18 Eylül 2013 Çarşamba

KADIN DİLİ’NE DAİR







KADIN DİLİ’NE DAİR

Zihniyet tarihi yazımı bizde çok zayıf bir alandır. Hemen hemen hiç gelişmediğini söyleyebilirim. Bu feci durumun en önemli sebeplerinden birinin, böyle bir bakış açısıyla kültür kaynaklarımızın yazılmaması, yazılanların da korunmaması olduğunu rahatlıkla iddia edebilirim. Siz bakmayın ortalıkta İslam’ı, milletimizi ve ülkemizi sevdiğini iddia edip fırıldak çev
iren bazı ahlaksız soytarılara. Dinimizi sevseler, dini düşüne ve yaşamla ilgili kaynaklarımızı imha ederler miydi? Milletimize saygı duysalar, milletin zihniyet tarihini yazarken dayanak noktası olacak belge ve bilgileri ölüme terkederler miydi? Milletimize ve ülkemize zerre kadar hakiki muhabbet duysalar; binlerce yıllık mazisi olan bir milletin bütün düşünce, bilim, kültür ve medeniyet ürünlerinin imha edilmesi için ne gerekiyorsa yaparlar mıydı?

İşin özeti şudur: Maalesef, iyi bir Türk zihniyet tarihi yazmak gittikçe güçleşiyor. Zira böyle bir tarih yazımının dayanabileceği kaynaklar sürekli azalıyor. Adeta barbarların bir ülkeyi talan etmesi gibi düşünce tarihimizin malzemeleri yok ediliyor. Kim yok ediyor? Çok kişi, pek çok kurum. Ama en başta; dinini, milletini ve memleketini çok çok çok sevdiğini iddia eden, bundan dolayı itibar kazanan BAZI siyasiler, bürokratlar, ilim adamları, din adamları, aydınlar, okumuş yazmışlar, öğretmenler, üniversite hocaları, yazarlar, çizerler.
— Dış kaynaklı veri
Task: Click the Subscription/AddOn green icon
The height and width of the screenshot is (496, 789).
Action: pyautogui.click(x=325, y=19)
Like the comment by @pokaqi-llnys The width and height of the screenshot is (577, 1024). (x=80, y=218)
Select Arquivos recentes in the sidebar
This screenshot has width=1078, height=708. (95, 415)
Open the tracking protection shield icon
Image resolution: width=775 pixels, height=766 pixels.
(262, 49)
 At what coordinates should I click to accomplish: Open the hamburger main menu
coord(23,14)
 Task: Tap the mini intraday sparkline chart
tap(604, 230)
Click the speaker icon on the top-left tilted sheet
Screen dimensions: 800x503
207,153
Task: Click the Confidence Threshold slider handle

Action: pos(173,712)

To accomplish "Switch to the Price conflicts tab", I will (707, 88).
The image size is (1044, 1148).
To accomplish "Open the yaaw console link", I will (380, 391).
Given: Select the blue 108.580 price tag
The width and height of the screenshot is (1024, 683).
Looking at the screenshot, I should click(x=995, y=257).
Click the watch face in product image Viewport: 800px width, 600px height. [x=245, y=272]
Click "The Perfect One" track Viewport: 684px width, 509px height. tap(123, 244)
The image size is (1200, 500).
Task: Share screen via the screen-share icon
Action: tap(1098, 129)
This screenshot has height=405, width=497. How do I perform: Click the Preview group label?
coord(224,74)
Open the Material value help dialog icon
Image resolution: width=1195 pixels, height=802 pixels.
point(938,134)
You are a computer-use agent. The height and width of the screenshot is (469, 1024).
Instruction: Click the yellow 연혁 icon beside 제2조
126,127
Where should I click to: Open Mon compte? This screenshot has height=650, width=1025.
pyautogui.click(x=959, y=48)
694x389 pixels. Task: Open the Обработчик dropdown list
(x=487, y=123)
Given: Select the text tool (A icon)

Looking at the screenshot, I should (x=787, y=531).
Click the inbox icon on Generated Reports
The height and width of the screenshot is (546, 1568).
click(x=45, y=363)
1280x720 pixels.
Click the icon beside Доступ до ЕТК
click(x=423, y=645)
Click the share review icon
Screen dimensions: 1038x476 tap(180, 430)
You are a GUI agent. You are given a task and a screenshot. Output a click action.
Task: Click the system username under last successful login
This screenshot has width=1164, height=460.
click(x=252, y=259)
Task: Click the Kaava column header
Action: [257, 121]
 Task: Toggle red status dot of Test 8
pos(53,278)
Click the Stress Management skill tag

Elbette halkımızın büyük bir kısmı da bu tahribata elinden geldiği kadar katkıda bulunuyor.

Zihniyet tarihi deyince, bir kişi veya toplumun; düşüncelerini, inançlarını, ahlakını, davranışlarını, ilişkilerini, kültürünü ve medeniyetini yansıtmak için, en küçük bir bilgi ve nesne kırıntısını bile kullanmayı yöntem olarak benimseyen bir alandan bahsediyoruz. Bu yönüyle, büyük ölçüde kavramlara ve düşünürlerin fikirlerine dayanan felsefe tarihinden farklı ve daha geniş bir alandır. Böyle olunca da, bir felsefe tarihçisinin ilgisini çekmeyecek pek çok mesele, zihniyet tarihçisinin ana sorunu olabilir. Bizim tarih yazıcılarımızın, özellikle de felsefecilerimizin yaptığı en büyük hatalardan biri, herhangi bir konuyu düşünür ve yazarken zihniyet tarihinin yöntemlerini hemen hemen hiç dikkate almamamalarıdır. Söz gelimi bir siyasi tarih uzmanı, her şeyi siyasete, bir felsefe tarihçisi ise her konuyu felsefe tarihine indirgeme hatasını işlemektedir. Halbu ki, insanı anlamak sadece bunlarla olmaz, insanla ilgili her şeyi dikkate almak gerekir. Bunu yapacak olan da zihniyet tarihidir.
İş buraya gelince, kaynakların sürekli imha edilmesinin yanı sıra, iyi bir zihniyet tarihi yazmanın önündeki başka bir büyük engele de işaret etmek gerekir: TARİHTEN KADINLARIN DIŞLANMASI. Tarihten kadınların dışlanması demek, her alanda kadınların yok sayılması demektir. İnsan denilen varlık, kadın ve erkekten meydana geldiğine göre, kadınların yok sayılması veya onlara az yer verilmesi demek, zihniyet tarihi yazmaya başlarken daha işin en başında YARIM KAYNAKLA YOLA ÇIKMAK DEMEKTİR. Bu yüzden mesele çok ciddidir. Bir zihniyet tarihçisinin asla kabul edemeyeceği bir durum söz konusudur.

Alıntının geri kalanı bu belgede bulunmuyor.